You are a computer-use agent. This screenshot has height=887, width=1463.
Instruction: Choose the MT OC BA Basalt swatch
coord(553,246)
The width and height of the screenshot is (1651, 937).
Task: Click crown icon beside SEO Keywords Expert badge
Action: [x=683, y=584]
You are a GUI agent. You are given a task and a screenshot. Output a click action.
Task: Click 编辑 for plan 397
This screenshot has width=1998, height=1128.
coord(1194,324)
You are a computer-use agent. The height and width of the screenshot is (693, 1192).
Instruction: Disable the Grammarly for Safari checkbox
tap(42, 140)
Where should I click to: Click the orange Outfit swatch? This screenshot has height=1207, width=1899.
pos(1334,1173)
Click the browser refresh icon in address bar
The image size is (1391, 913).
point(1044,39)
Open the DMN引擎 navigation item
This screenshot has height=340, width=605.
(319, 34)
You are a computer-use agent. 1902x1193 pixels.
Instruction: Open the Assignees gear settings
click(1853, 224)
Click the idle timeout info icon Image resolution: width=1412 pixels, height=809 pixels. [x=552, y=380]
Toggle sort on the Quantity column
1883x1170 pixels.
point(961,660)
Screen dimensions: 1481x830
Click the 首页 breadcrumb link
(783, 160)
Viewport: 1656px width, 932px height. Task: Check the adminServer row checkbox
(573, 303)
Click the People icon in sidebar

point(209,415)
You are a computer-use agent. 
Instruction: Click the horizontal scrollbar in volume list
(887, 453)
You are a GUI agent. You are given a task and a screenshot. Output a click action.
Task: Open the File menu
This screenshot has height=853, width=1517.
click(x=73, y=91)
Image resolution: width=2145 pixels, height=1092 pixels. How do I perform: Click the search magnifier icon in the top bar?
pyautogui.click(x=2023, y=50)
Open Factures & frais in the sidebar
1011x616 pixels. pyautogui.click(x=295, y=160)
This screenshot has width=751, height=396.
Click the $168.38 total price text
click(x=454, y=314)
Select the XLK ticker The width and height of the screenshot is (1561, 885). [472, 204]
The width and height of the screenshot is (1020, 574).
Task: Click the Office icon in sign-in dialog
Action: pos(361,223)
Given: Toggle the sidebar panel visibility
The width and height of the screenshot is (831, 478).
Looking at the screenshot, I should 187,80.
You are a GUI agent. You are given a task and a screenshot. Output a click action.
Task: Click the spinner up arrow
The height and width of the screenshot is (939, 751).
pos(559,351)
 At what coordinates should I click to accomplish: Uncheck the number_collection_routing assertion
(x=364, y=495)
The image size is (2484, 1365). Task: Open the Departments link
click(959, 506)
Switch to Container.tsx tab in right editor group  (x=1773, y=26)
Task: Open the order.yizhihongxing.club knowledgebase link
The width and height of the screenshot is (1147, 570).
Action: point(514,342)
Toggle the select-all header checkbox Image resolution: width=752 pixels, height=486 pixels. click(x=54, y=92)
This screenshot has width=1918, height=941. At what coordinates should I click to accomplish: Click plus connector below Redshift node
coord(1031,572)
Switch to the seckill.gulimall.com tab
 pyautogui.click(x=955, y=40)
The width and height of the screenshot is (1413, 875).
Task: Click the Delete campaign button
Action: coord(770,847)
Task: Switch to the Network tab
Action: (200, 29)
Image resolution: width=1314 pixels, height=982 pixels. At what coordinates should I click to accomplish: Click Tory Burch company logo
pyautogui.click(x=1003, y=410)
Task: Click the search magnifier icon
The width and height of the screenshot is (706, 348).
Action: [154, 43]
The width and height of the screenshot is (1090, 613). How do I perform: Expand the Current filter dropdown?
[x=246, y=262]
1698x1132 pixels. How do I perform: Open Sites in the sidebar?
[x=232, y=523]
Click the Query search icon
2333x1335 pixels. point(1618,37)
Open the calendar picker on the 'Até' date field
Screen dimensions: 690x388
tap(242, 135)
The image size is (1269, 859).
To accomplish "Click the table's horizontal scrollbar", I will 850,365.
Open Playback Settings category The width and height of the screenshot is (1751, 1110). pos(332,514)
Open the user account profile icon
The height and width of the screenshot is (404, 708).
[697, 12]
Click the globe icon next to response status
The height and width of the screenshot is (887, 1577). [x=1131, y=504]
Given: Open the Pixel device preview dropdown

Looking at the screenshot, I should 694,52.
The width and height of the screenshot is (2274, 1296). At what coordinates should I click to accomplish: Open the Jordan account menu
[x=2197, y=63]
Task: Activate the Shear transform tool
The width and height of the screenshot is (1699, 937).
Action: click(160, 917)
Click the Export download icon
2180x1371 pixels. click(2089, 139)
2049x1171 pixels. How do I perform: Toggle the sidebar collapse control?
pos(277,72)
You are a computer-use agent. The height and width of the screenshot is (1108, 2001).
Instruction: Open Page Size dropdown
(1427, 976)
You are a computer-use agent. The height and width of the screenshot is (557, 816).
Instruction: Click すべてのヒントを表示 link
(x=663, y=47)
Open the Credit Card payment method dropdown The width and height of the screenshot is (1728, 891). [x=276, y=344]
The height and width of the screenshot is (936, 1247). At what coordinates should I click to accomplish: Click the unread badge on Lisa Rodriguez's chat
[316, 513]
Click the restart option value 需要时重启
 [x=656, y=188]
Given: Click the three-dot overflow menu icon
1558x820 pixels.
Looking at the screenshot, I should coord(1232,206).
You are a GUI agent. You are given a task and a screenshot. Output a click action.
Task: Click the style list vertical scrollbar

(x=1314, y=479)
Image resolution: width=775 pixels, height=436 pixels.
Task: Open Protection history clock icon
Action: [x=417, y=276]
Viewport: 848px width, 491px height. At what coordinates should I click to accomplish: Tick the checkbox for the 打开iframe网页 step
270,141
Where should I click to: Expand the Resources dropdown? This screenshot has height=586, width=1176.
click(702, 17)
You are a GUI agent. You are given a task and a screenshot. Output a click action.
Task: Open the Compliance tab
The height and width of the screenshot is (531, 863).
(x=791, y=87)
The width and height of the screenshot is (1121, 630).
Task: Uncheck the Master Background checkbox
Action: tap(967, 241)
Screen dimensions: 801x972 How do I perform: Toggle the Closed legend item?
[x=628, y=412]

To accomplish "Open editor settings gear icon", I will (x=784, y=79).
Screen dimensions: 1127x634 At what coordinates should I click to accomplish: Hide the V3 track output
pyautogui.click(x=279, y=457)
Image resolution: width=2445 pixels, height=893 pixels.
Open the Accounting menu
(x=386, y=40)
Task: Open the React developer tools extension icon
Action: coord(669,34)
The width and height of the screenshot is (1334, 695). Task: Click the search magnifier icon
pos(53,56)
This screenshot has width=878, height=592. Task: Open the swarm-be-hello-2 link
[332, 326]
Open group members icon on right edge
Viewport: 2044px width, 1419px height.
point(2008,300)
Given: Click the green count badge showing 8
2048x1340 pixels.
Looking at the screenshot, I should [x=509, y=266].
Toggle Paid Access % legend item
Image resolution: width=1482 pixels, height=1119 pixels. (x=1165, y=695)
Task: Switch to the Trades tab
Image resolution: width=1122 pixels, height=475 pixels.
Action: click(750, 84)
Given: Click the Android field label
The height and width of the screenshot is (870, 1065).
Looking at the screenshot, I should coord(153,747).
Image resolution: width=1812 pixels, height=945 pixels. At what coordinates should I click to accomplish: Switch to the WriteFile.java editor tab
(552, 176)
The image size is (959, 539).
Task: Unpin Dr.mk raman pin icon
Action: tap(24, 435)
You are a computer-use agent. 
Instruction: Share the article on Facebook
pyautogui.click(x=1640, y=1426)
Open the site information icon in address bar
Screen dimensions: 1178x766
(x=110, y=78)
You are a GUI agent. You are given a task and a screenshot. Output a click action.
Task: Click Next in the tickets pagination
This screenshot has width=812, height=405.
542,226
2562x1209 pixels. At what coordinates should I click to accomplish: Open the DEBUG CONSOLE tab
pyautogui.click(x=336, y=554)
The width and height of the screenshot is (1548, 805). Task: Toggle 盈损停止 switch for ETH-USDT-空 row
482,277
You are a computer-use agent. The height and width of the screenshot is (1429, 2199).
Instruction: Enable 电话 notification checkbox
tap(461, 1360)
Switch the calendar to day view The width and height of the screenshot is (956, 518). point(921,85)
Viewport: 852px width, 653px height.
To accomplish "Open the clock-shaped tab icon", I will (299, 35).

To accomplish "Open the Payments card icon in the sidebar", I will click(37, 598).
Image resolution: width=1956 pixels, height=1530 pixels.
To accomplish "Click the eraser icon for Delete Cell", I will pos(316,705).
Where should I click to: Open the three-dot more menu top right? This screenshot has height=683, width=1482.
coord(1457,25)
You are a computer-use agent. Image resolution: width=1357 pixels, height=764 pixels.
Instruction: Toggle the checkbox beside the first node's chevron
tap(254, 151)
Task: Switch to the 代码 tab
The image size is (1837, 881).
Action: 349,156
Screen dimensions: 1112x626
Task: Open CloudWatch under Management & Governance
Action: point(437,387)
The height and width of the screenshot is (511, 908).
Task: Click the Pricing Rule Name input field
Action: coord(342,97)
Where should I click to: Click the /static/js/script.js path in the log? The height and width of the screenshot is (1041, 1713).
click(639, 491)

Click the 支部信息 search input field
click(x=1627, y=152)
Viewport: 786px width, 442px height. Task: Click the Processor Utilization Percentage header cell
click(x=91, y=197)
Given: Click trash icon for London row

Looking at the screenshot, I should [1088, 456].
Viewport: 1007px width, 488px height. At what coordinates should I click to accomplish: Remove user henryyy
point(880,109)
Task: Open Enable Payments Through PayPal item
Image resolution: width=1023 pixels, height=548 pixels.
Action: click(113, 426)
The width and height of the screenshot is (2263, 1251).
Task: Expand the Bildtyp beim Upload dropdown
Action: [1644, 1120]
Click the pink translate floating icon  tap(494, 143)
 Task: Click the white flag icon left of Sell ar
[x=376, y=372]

+-------+

- REQUIRED ACTION: Across the whole listing above, find every line with the string "computer" and copy it.

- WRITTEN RESPONSE:
You are a computer-use agent. This screenshot has height=887, width=1463.
You are a computer-use agent. The height and width of the screenshot is (693, 1192).
You are a computer-use agent. 1902x1193 pixels.
You are a computer-use agent. 
You are a computer-use agent. The height and width of the screenshot is (1108, 2001).
You are a computer-use agent. The height and width of the screenshot is (557, 816).
You are a computer-use agent. 
You are a computer-use agent. The height and width of the screenshot is (1429, 2199).
You are a computer-use agent. Image resolution: width=1357 pixels, height=764 pixels.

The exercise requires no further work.